My abiding memory of that three handled trophy is it sitting on the head of Dalian Atkinson and a couple of years later on Dwight Yorke’s, after the two Villa wins of the 1990’s.
It is an iconic trophy because it was the cup of the underdog.
While the FA Cup and the Premier League held more status, the League Cup, had the weirder sponsors and was usually broadcast on ITV.
It was just different and unique and held a special place in the football calendar.
Jump to present day, and the FA Cup is closer to what the League Cup used to be. It has a sponsor now, and the matches throughout are generally enjoyable to watch.
The League Cup has fallen to the level of a preseason competition, and it’s completely down to money.
Money talks in modern football and despite the Europa League place up for grabs for winning the trophy, the rest of the commercial benefits are less than finishing one place higher in the Premier League.
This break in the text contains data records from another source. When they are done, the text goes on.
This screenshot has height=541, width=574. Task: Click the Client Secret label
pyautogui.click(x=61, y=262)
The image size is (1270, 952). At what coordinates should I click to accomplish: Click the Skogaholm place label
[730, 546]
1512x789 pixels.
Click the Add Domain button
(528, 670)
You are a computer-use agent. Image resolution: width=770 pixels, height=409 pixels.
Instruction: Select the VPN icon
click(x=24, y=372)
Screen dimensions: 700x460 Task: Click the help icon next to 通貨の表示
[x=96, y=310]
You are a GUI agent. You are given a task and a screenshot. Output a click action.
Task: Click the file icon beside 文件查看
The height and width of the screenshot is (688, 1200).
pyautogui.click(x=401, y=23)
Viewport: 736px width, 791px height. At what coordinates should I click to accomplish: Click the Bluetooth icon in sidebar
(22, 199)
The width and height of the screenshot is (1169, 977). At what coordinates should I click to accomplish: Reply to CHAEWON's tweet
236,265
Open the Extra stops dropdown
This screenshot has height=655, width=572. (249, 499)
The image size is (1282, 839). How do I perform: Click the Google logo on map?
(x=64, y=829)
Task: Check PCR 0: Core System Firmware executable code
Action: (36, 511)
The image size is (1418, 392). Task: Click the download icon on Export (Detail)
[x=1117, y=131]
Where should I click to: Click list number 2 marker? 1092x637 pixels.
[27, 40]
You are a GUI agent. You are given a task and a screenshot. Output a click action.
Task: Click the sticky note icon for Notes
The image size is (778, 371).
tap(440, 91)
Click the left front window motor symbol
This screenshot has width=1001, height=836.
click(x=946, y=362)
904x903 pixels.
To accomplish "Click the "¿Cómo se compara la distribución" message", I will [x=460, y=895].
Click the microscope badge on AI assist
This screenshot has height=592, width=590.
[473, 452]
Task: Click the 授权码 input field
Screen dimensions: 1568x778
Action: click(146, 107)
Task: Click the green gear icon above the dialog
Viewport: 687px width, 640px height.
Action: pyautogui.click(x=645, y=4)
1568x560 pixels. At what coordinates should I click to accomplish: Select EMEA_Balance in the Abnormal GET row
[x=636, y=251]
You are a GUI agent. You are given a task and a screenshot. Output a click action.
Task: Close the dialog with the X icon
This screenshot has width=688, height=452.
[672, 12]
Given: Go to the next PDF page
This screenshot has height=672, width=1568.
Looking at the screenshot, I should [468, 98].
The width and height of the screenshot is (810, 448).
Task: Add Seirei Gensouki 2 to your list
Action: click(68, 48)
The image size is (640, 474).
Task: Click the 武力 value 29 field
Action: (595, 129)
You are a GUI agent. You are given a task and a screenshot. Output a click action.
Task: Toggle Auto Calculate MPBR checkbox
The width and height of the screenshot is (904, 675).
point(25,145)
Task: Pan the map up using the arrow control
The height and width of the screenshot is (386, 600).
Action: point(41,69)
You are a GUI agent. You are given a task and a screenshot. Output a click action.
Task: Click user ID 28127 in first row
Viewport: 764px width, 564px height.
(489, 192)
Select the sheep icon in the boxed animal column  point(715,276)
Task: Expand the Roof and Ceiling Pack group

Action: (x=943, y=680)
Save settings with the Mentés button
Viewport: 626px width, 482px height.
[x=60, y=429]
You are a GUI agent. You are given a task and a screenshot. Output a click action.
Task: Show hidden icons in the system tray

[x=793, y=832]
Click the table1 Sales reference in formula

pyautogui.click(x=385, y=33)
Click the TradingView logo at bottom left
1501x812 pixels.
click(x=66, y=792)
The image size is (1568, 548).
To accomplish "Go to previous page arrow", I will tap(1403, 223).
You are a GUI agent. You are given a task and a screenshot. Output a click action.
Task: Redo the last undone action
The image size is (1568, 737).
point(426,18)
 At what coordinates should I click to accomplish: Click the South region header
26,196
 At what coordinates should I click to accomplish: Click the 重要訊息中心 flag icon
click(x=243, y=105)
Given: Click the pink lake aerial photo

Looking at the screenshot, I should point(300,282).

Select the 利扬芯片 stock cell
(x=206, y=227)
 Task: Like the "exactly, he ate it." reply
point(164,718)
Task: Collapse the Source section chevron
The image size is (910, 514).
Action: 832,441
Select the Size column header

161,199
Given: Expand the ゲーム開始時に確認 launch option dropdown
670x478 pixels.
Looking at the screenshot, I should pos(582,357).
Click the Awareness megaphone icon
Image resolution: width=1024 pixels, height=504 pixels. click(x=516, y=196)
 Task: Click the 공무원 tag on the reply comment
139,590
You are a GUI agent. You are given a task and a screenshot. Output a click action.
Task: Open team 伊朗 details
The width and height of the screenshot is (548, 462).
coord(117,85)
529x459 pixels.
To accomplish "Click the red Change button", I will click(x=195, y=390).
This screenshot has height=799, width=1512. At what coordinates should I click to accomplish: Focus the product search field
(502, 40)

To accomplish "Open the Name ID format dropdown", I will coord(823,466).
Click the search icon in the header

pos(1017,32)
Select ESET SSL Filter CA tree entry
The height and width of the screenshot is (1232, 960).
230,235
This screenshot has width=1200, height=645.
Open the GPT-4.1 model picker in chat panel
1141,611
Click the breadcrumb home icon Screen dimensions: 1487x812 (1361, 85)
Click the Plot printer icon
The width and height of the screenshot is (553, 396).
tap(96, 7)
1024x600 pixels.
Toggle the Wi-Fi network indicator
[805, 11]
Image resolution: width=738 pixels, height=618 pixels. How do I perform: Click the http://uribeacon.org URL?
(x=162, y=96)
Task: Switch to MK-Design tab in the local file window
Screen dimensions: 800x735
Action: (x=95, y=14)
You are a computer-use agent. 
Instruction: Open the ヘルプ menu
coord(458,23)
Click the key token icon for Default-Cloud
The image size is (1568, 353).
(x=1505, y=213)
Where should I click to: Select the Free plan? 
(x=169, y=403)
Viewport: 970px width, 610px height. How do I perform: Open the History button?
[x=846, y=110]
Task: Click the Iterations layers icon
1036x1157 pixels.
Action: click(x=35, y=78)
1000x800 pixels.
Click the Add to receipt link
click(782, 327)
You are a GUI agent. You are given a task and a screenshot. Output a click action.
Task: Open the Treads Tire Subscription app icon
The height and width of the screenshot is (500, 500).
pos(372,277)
At last count, it’s estimated that each league position is an increase of £2 Million, whereas the winner of the League Cup reportedly gets just £100,000 in prize money.
You have to agree with the businessmen running clubs that it simply isn’t worth the effort any more.
The only way to fix the League Cup and to stop the FA Cup heading in the same direction is a tangible reward for winning it.
You have to think beyond money here, it needs to be something radical.
The FA Cup could have the last Champions League place. If one of the top three win it, then 4th place in the Premier League can have it.
The League Cup needs something bonkers that befits the entertainment the trophy used to give.
Like a five points bonus in the league and the Europa Spot?
Imagine the advantage five points could give a team at the end of the season?
Worth more than an extra win, the League Cup five point bonus could win you the League, save you from relegation or get you into the Champions League, meaning the European Place goes one further down the list.
I know some people will think this is nonsense (got any ideas yourself?), but I don’t want the memories of the League Cup to ever fade. A football season without domestic cup competitions is potentially an ugly future.